Reports emerged on Wednesday that Folau had been in contact with Stuart Wood QC - one of Australia’s most experienced workplace relations lawyers - in a strong indication that legal action is looming.

The Sydney Morning Herald reports Folau hasn’t decided on legal action quite yet, but is leaning towards taking RA to court with Wood as his lawyer.

If the matter goes to the Supreme Court, it is believed Folau will sue on contractual grounds.

However he also has the option of contesting his termination at the Fair Work Commission on religious grounds.

Raelene Castle and Israel Folau. Image: Getty

Either way, Giuseppe Carabetta - a senior lecturer in employment law at Sydney University - says one key matter will be crucial.

“The live legal question is how far can an employer go in curbing an employee's activities outside working hours or personal lives and how do you draw that distinction in the first place," Carabetta told the ABC.

"Rugby Australia have been very careful in stating that their reason for terminating is because in their view he breached the code of conduct.

"As a general proposition, making the code clearer would help in this respect."

Players union takes action

The ABC report highlighted the need for Australia’s other sporting codes to clarify the wording of their code of conducts.

The rugby players' union (RUPA) has already acted in this respect, stating their intention to set up a committee to review how players can express their faith and beliefs.

RUPA said on Monday the decision to tear up Folau's Rugby Australia contract was "a sad outcome for Israel, his family, friends, teammates, opponents and all associated with rugby in Australia and around the world."

It also said Rugby Australia had not yet provided any clear parameters to the players specifying how it expects them to express their faith and beliefs in a way it considers acceptable.

"To address this, RUPA will immediately establish and undertake an Expression of Faith & Beliefs Review alongside its' players, incorporating advice from those with and without strong religious beliefs," RUPA said in a statement.

Israel Folau. Image: Getty

RUPA aimed to hold a first meeting of the review committee when the Super Rugby and World Sevens series seasons ended and planned to invite representatives of Rugby Australia and a Super Rugby, urging them to take part.

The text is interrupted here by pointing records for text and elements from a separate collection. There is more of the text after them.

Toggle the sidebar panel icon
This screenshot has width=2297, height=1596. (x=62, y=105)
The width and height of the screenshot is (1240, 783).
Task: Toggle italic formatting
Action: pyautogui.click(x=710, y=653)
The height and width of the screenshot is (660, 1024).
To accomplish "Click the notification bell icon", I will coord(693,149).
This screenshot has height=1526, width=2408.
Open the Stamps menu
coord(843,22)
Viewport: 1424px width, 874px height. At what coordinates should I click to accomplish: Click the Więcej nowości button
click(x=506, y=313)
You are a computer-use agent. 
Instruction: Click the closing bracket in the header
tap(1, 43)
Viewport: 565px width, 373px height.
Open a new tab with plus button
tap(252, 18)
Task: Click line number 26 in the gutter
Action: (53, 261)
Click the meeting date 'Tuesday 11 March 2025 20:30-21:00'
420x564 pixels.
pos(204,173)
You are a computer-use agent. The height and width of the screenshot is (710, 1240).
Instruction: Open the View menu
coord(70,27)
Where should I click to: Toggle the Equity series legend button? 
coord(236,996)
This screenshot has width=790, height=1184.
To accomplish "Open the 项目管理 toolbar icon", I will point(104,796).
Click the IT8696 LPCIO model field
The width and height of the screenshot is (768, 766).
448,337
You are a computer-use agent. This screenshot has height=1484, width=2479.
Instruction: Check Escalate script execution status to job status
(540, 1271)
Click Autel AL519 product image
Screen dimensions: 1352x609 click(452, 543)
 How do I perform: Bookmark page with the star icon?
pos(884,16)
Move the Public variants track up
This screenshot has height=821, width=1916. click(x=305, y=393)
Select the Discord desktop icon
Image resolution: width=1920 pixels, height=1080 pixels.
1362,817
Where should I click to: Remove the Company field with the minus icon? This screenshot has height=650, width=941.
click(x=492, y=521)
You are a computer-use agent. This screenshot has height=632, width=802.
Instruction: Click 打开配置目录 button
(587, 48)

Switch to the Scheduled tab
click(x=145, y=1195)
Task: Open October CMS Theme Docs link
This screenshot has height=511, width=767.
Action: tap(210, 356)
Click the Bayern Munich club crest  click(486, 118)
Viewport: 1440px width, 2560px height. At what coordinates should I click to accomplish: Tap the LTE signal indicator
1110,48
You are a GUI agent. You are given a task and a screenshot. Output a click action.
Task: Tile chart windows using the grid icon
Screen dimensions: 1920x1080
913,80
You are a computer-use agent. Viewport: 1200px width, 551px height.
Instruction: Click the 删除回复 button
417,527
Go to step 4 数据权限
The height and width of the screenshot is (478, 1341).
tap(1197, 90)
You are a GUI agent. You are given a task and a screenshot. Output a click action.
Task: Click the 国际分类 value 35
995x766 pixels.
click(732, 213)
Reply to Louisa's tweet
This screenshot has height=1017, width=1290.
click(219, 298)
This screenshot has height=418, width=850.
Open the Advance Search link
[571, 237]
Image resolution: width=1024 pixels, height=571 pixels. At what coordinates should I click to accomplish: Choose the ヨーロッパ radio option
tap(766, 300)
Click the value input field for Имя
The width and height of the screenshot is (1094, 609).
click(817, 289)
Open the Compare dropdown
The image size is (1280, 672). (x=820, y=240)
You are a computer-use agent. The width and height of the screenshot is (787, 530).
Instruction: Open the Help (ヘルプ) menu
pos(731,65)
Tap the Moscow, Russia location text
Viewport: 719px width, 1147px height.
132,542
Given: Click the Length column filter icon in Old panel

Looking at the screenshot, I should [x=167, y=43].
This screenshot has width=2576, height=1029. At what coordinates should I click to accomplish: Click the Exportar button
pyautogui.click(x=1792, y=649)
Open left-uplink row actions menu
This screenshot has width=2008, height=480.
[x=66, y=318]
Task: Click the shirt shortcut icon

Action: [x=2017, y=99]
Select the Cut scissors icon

Folau was sacked for a high-level code breach for a religiously-motivated social media post which said hell awaits homosexuals, among others, after he had previously been warned following a similar post last year.

"RUPA appreciates the difficult position which this incident has placed on Israel's teammates and the broader professional playing group, and we will continue to support each RUPA member," it said.

"RUPA remains proud of its diverse playing group and is committed to empowering and supporting each of its members to have conviction to express their faith and beliefs confidently.

"Clearly, there remains a great deal of work to be done in relation to this subject, but what remains paramount and a non-negotiable is empowering all of RUPA's members to feel confident in understanding their rights and their responsibilities when expressing their faith and beliefs."